→ **What is being asked**
The answer consists of one number: how many lines of the data below include the string "width".

→ **Information provided**

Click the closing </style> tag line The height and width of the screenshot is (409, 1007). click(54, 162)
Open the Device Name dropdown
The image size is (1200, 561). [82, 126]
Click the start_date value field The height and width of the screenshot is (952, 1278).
---
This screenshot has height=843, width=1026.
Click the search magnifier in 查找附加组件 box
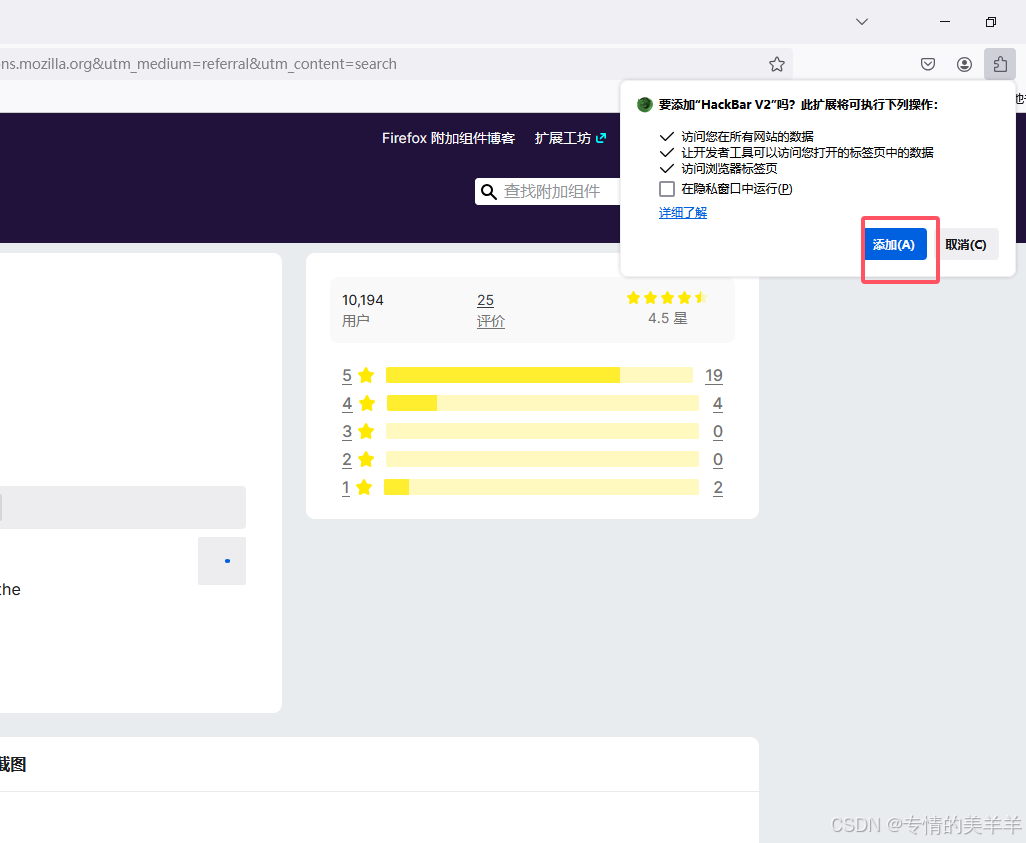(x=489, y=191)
---
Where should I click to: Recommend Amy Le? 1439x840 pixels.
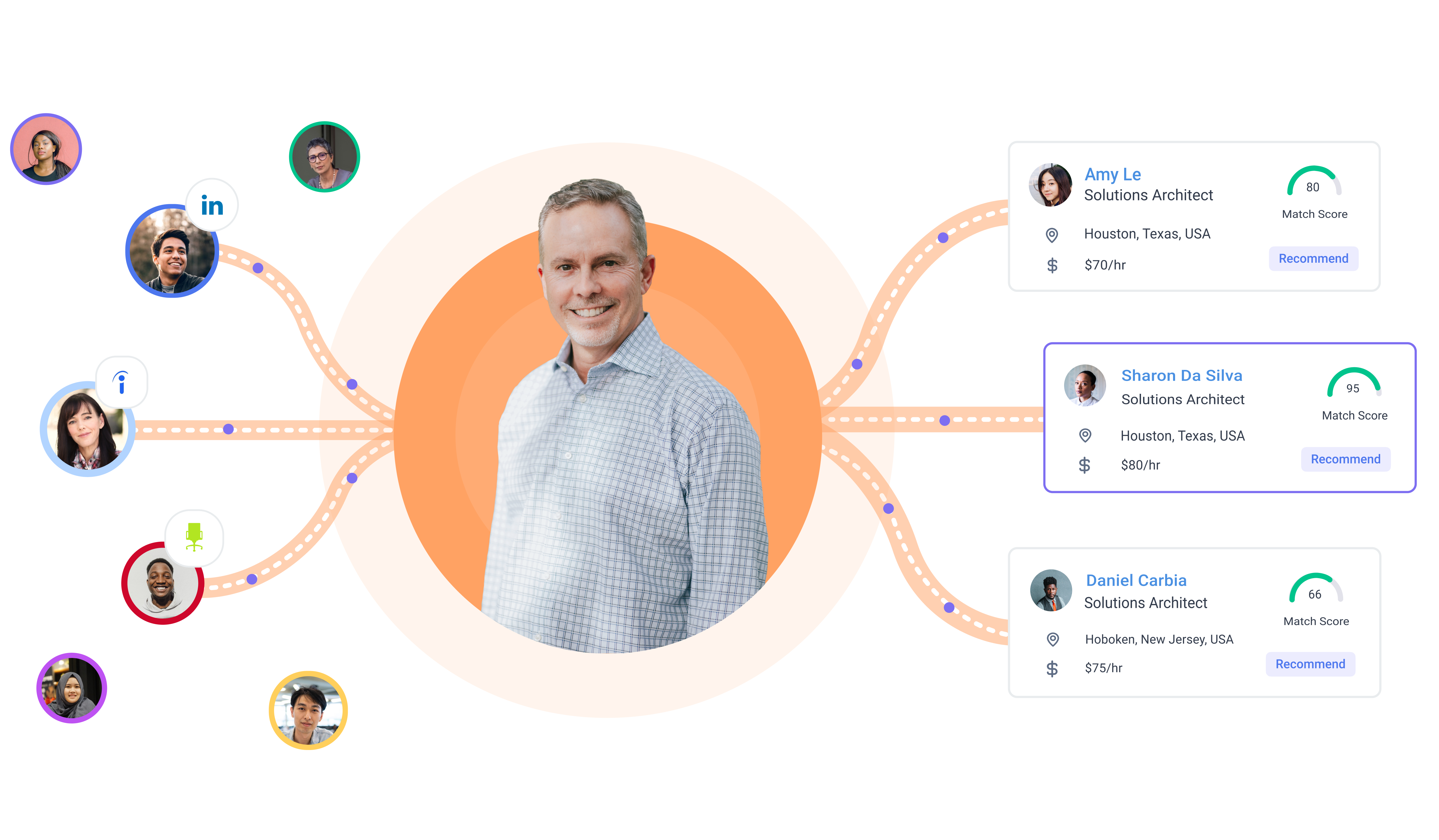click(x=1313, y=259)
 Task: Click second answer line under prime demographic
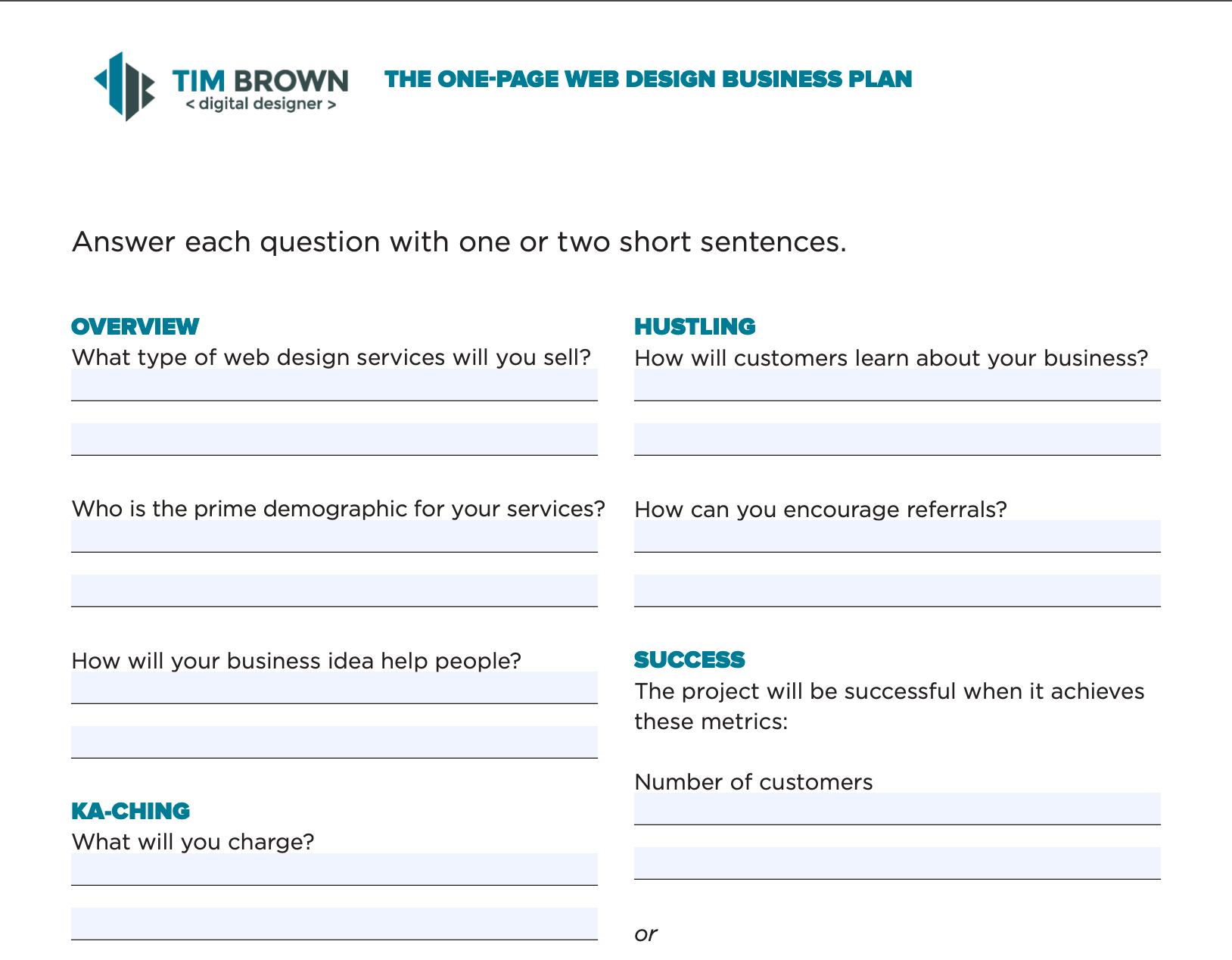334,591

→ **Response to the task**
3